為替の世界でSA-CCRの影響が大きく騒がれたのが、3年ほど前だった。米系がSA-CCRの先行適用を始めた際に大手行が資本コストをプライシングに入れ始め、一時的に為替マーケットの流動性が低下した。ただし、その後その影響が長く続くことはなく、最近ではあの時ほど大きな話題にはなっていない。

ただし、Basel III End Gameを控え、各行とも資本コストを気にする動きが出てきているという報道が多くなってきた。当時もSA-CCRで資本コストがかさむようになると、クリアリングへの移行が進むのではないかという話があったが、現実にはあまり大きな動きはなかったが、今回こそはという報道も見られる。

そもそも証拠金規制において現物決済為替と通貨スワップの元本交換部分についてIM規制がかからなかったことが、為替の世界でクリアリングが進まなかった最大の原因である。

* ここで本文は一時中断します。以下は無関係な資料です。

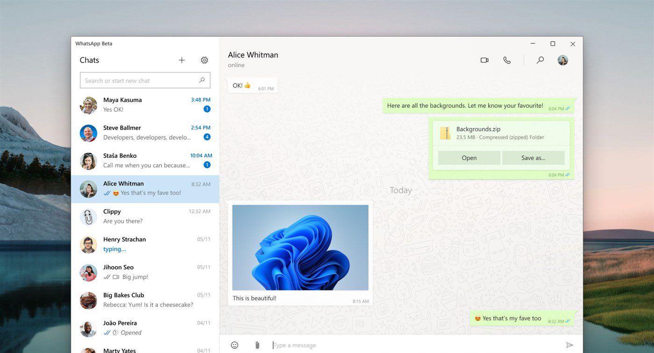Switch to the Steve Ballmer conversation

[145, 132]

もし為替取引にIM規制がかかっていれば、今頃ほとんどの取引がクリアリングされていたことだろう。しかし、資本コストの制約が大きくなってくると、またクリアリングへの移行を検討するところが増えてきてもおかしくない。

クリアリングへの移行を後押しする要因としてはMPORの削減、STM、ネッティング効果の3つがある。MPORはMargin Period of Riskの略で、担保決済をしてから破綻によってポジションをクローズするまでの期間を指す。この間にマーケットが動いて時価変動が起きれば、その分の担保は入ってこない。通常相対取引では10日をフロアとしてマージンコールの頻度が週次だったりすると、これに調整が加えられる。

取引数が5000を超えたり、流動性の低い取引がネッティングセットに含まれている場合は、このMPORは20日に延びる。こうしたMPORの長い取引については、CCPに移行することによって、MPORが10日まで削減でき、資本賦課を減らすことができる。これとSTMの組み合わせで資本が半分まで削減できるという記事もあった。

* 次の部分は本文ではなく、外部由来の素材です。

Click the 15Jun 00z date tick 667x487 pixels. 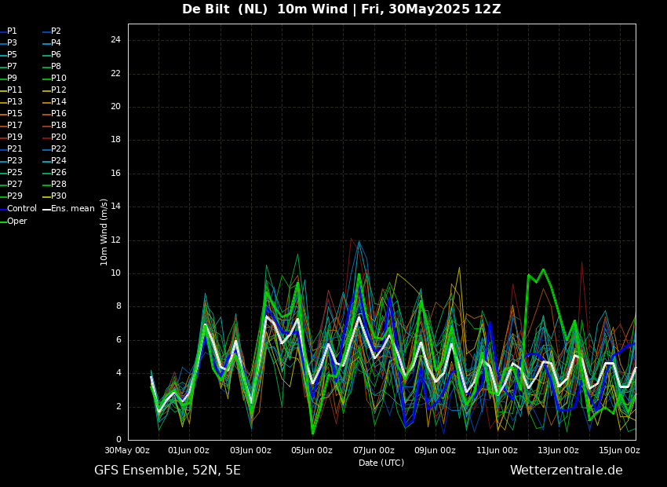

そして、CEMでは限定的だったネッティング効果が認められるようになるので、全体で90%もの資本賦課の削減が可能になることがあるとも言われている。ただし、この削減効果は大手行にはメリットが大きいが、バイサイドの投資家には直接のメリットは少ない。ただし、銀行がプライシングに織り込む資本コストが少なくなるので、間接的にプライシング面での恩恵を受ける。

ここで注目されているのがLCHのSmart Clearingだ。これは、相対取引とCCPで清算された為替取引全体を分析し、資本コストが最小になるように最適化プログラムを走らせるというものである。CCPに移行するかどうかは、資本コストの削減幅と、CCPに移すことによる追加の担保コストを天秤にかけることになるが、これを常に最適化するようにCCPにおける取引量を調整できる。

特にすでにNDFの取引がある市場参加者にとっては更にメリットが大きくなる。Basel IIIの最終化の影響が明らかになってくるのが今年の夏ごろになるだろうが、そのあたりから、今度こそ為替取引のCCPへの移行が本格化するかもしれない。